North Korean leader Kim Jong Un greets Chung Eui-yong, head of South Korea's presidential National Security Office, in Pyongyang, North Korea, on March 6, 2018. Photo: The Presidential Blue House / Yonhap via Reuters

North Korean leader Kim Jong-un met senior South Korean officials for a four-hour dinner on Monday evening, the first time he has met South Korean officials since taking power in 2011.

North Korean state media on Tuesday described the visit of South Korean envoys as “satisfactory.” The dinner included discussions about “easing the acute military tensions on the Korean peninsula” and activating a range of dialogue channels and contacts. Media added that Kim seeks to “write a new history of national reunification.”

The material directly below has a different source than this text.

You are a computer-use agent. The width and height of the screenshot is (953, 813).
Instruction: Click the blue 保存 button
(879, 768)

However, it is not yet clear if the key issue of North Korea’s willingness to discuss steps toward denuclearization was discussed. A further meeting between officials from North and South is expected today.

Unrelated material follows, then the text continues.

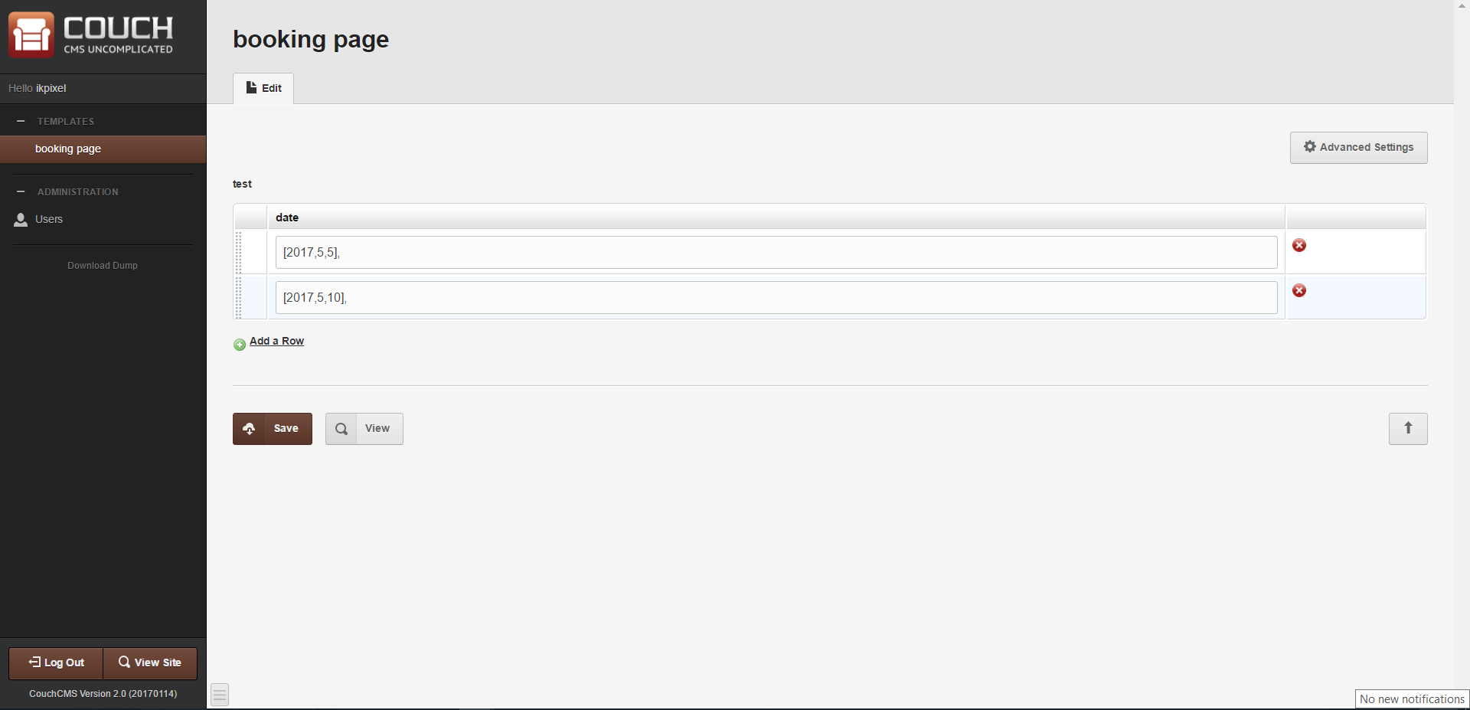Screen dimensions: 1470x710
Task: Click the scroll to top arrow button
Action: 1408,429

South Korean President Moon Jae-in’s National Security Director, Chung Eui-yong, is leading a ten-member delegation to Pyongyang. It is the first major South-to-North diplomatic deploymeny since the sister of Kim Jong-un, Kim Jo-yong, invited Moon to meet her brother during her visit to the South last month.

That invitation took place amid moves toward inter-Korean rapprochement at what Moon has dubbed “The Peace Olympics” – the 2018 Winter Olympic Games, which started on February 9 and will end with the closing of the Winter Paralympics on 18 March. Those moves included the dispatch, by Pyongyang, of the first-ever member of North Korea’s Kim clan to visit South Korea, and also of a senior general.

The Southern delegation had hoped to meet with Kim himself – but the meeting had not been guaranteed.

“I will certainly deliver President Moon’s firm resolve to achieve a denuclearization of the Korean Peninsula and genuine and permanent peace on the Korean Peninsula,” Chung said at a press conference before departure on Monday, according to agencies. He said he would try to find ways to restart direct dialogue between Pyongyang and Washington – a key Moon objective.

North Korean leader Kim Jong Un poses for photographs with a South Korean delegation led by Chung Eui-yong (second from left) in Pyongyang, North Korea, on March 6, 2018. Photo: The Presidential Blue House / Yonhap via Reuters

Chung’s 10-member delegation includes National Intelligence Service chief Suh Hoon and Vice-Unification Minister Chun Hae-sung. After their two-day trip to the North, they will visit Washington DC to brief US officials.

Last Thursday, Moon told US President Donald Trump in a telephone call that he was preparing to send an envoy to the North.

On Saturday, in Washington, Trump told reporters he knows North Korea wants to talk, but said the country would have to “de-nuke.” It is not clear whether Trump intended discussion of the issue to be a pre-condition of talks taking place or an end-goal. He added: “Let’s see what happens.”

While North Korea created good political vibes in South Korea last month by deploying athletes, an orchestra and cheerleaders during the Games, it remains to be seen whether the regime is willing even to discuss its nuclear programs, in which it has invested massive amounts of scarce capital and from which it has reaped increasing international isolation and UN Security Council sanctions.

In the first North-South meeting held prior to the Olympics, the North Korean delegation reacted angrily when the South Korean side raised the issue of denuclearization.

The Winter Olympics have offered a breathing space following sky-high peninsular tensions prompted last year by Pyongyang’s testing of an intercontinental ballistic with the capability to hit anywhere in the continental US, and by unusually strong words from Washington. Various signals have also indicated Washington may be preparing some kind of limited military strike on North Korea to attenuate its strategic nuclear capabilities.

South Korean-US military drills are expected to resume soon after the Winter Paralympics end – drills which Pyongyang customarily responds to with bellicose rhetoric, making spring the tensest time on the Korean calendar.